-
Notifications
You must be signed in to change notification settings - Fork 47
[Bug] Cosmos Predict2.5 inference quality mismatch with official codebase — wrong sigma schedule #18
Description
Cosmos Predict2 inference produces degraded results compared to official Cosmos codebase
Summary
When running Cosmos-Predict2.5-2B video2world inference with FastGen using the same model checkpoint, text prompt, input image, resolution, and step count, the generated video quality is noticeably worse than the official cosmos-predict2.5 inference code.
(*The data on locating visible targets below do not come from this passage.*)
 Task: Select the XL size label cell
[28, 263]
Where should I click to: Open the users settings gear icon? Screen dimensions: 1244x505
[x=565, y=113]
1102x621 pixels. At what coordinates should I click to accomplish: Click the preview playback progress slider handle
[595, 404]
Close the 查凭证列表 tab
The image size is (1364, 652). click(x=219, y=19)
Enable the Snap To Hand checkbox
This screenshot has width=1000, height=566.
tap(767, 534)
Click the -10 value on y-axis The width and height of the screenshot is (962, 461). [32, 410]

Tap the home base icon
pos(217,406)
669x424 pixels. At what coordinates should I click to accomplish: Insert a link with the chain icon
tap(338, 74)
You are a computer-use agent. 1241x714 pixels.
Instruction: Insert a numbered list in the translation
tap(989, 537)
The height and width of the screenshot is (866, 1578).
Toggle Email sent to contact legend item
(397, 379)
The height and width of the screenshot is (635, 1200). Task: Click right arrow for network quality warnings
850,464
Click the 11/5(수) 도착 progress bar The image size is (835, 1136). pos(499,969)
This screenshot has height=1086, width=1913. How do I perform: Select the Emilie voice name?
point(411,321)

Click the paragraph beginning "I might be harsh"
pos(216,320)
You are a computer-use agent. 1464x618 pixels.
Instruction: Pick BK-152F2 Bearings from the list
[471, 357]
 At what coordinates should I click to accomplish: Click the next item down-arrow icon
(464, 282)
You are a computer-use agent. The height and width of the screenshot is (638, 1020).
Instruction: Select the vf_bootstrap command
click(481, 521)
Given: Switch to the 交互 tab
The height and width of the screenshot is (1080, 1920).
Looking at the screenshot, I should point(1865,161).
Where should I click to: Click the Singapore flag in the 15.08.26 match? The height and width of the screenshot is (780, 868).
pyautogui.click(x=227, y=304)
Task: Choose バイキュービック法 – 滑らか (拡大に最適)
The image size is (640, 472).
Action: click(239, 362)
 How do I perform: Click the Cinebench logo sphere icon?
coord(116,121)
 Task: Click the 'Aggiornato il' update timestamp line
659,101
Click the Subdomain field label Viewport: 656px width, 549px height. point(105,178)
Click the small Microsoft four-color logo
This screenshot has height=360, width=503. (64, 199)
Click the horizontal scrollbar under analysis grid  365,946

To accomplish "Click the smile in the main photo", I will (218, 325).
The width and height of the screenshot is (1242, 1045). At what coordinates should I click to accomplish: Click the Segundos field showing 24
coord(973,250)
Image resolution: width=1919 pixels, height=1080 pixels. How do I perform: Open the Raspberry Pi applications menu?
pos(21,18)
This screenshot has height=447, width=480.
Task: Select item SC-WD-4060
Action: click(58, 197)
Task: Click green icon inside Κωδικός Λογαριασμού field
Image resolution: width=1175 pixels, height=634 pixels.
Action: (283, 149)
After comparing the two codebases, I identified three misalignments in the sample() method of CosmosPredict2DiT (fastgen/networks/cosmos_predict2/network.py).
Reproduction
python scripts/inference/video_model_inference.py \
--config fastgen/configs/experiments/CosmosPredict2/config_sft.py \
--do_student_sampling False --num_steps 35 --fps 24 \
--neg_prompt_file scripts/inference/prompts/negative_prompt_cosmos.txt \
--input_image_file scripts/inference/prompts/source_image_paths.txt \
--num_conditioning_frames 1 \
- model.guidance_scale=5.0 model.net.is_video2world=True model.input_shape="[16, 21, 60, 104]"Issue 1: Wrong sigma/timestep schedule
The most impactful difference. The official Cosmos uses a Karras sigma schedule, while FastGen uses the default diffusers flow-shift linear schedule.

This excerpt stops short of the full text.